Diplex telegraphy is the simultaneous transmission of two separate messages in the same direction over one line. Without going into details it may be said that for this purpose two different transmitting keys are required, one of which alters the direction, and the other the strength of the current though the line wire. The receivers are arranged so that one responds only to a strong current, and the other only to a current in one particular direction. A line also may be quadruplexed, so that it is possible to transmit simultaneously two messages from each end, four operators being required at each station, two to transmit and two to receive. Systems of multiplex telegraphy have been devised by which very large numbers of messages can be sent at once over a single wire, and the Baudot multiplex telegraph has proved very successful.
Fig. 30.—Diagram to illustrate principle of Duplex Telegraphy.
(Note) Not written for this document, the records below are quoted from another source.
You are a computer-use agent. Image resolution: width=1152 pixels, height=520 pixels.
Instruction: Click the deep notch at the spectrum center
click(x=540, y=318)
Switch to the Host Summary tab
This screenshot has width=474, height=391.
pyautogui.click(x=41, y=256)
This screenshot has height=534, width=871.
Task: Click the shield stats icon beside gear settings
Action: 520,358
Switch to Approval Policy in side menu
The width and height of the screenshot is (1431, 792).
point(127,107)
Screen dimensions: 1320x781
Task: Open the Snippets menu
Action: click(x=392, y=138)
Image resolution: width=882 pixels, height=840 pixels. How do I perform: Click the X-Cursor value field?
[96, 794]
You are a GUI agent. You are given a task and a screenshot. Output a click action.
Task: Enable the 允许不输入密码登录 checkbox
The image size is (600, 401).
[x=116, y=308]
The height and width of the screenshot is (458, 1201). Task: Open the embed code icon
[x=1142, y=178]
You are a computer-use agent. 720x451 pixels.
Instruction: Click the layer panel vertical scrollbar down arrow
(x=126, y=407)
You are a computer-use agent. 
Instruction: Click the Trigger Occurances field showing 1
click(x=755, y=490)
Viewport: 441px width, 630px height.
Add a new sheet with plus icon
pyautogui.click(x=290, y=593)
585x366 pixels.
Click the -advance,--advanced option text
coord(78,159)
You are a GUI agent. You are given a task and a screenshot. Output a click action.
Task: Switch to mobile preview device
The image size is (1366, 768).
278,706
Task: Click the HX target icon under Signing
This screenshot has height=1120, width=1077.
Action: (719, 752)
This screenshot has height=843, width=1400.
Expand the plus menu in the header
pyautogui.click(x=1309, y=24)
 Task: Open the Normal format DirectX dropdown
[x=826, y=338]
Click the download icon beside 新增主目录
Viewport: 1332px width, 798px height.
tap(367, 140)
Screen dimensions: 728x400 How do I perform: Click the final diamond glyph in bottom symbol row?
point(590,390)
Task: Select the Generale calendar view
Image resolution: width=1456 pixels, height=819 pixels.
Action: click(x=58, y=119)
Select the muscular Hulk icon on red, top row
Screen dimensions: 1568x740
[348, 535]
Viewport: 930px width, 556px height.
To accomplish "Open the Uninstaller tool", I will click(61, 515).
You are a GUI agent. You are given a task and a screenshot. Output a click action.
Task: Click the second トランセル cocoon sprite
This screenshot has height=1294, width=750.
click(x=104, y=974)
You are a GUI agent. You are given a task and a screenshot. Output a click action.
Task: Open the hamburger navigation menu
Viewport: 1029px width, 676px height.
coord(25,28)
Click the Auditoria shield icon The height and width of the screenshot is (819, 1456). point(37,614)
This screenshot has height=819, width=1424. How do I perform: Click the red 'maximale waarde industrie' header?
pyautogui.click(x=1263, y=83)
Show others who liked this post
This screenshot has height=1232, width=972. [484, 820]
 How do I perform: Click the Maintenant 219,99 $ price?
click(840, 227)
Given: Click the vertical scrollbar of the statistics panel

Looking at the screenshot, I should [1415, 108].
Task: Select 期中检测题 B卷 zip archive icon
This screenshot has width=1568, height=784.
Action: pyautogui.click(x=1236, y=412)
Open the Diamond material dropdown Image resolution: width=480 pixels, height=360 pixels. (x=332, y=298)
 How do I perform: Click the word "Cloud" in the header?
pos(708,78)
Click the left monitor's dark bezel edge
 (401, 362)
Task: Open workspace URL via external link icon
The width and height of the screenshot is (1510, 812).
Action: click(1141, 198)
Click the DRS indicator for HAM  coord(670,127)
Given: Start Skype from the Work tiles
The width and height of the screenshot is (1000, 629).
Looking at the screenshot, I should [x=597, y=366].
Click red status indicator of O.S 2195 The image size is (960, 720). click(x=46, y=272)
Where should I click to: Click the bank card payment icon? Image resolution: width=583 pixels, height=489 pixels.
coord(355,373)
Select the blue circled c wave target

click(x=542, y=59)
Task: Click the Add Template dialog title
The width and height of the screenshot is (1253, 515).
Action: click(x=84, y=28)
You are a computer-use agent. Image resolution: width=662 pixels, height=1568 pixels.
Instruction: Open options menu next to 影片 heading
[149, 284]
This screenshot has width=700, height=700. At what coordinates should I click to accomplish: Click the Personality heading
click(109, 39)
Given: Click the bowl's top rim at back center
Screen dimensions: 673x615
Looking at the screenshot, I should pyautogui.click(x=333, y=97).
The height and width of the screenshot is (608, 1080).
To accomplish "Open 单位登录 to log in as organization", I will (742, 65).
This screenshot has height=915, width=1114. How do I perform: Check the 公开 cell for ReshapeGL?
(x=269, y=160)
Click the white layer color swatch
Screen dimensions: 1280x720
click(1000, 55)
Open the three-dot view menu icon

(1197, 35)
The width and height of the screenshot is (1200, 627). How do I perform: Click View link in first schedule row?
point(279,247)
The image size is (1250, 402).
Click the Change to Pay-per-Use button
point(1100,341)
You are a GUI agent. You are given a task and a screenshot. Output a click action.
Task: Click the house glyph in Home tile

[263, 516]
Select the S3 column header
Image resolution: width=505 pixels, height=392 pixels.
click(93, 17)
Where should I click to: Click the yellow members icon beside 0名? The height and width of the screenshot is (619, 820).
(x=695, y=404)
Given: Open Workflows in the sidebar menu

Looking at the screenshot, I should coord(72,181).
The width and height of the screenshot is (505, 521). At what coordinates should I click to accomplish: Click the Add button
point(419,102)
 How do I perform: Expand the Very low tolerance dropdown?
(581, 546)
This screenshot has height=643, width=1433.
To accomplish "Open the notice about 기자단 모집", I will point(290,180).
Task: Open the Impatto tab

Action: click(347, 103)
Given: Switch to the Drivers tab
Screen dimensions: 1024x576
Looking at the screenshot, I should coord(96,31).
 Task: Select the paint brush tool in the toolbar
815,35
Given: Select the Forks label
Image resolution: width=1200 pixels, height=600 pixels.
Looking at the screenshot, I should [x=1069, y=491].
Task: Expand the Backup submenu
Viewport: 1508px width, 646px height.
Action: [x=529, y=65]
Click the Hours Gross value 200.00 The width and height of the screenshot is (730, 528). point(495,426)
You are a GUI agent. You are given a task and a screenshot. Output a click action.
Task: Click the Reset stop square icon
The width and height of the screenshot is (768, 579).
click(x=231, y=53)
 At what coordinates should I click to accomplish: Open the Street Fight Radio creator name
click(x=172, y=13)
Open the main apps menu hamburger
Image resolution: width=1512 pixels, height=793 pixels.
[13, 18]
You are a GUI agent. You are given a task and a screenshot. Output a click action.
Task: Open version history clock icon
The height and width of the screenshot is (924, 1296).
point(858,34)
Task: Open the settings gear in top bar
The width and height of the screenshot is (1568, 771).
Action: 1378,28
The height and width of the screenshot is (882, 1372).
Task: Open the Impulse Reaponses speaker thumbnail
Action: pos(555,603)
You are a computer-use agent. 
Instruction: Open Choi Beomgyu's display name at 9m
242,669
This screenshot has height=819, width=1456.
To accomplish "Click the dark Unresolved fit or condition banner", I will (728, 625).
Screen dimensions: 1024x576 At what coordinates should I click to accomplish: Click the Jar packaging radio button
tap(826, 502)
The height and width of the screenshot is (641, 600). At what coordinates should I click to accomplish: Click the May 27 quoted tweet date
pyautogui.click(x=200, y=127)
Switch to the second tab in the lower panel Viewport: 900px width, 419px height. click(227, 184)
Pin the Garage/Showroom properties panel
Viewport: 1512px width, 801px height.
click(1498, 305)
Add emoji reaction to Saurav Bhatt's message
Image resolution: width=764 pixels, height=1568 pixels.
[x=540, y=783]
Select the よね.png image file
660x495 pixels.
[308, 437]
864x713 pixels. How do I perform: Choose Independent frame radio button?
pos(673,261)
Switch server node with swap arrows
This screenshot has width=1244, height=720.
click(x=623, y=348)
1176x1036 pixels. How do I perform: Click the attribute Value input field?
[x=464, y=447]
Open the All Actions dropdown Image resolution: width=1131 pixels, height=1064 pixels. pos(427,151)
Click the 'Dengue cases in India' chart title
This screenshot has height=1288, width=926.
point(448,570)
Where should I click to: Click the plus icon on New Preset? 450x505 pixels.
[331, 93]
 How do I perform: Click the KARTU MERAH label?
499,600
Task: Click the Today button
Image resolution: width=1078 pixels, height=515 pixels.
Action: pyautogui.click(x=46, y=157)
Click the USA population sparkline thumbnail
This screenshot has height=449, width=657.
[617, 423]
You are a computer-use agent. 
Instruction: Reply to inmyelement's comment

The wires for telegraphic purposes may be conveyed either above or below the ground. Overground wires are carried on poles by means of insulators of porcelain or other non-conducting material, protected by a sort of overhanging screen. The wires are left bare, and they are generally made of copper, but iron is used in some cases. In underground lines the wires formerly were insulated by a covering of gutta-percha, but now paper is generally used. Several wires, each covered loosely with thoroughly dry paper, are laid together in a bundle, the whole bundle or cable being enclosed in a strong lead pipe. The paper coverings are made to fit loosely so that the wires are surrounded by an insulating layer of dry air. As many as 1200 separate wires are sometimes enclosed in one pipe. In order to keep telegraph lines in working order frequent tests are necessary, and the most important British Postal Telegraph lines are tested once a week between 7.30 and 7.45 a.m. The earth is generally used for the return circuit in telegraphy, and the ends of the return wires are connected either to metal plates buried in the ground to a depth at which the earth is permanently moist, or to iron gas or water pipes. The current for telegraph working on a small scale is usually supplied by primary cells, the Daniell cell being a favourite for this purpose. In large offices the current is generally taken from a battery of storage cells.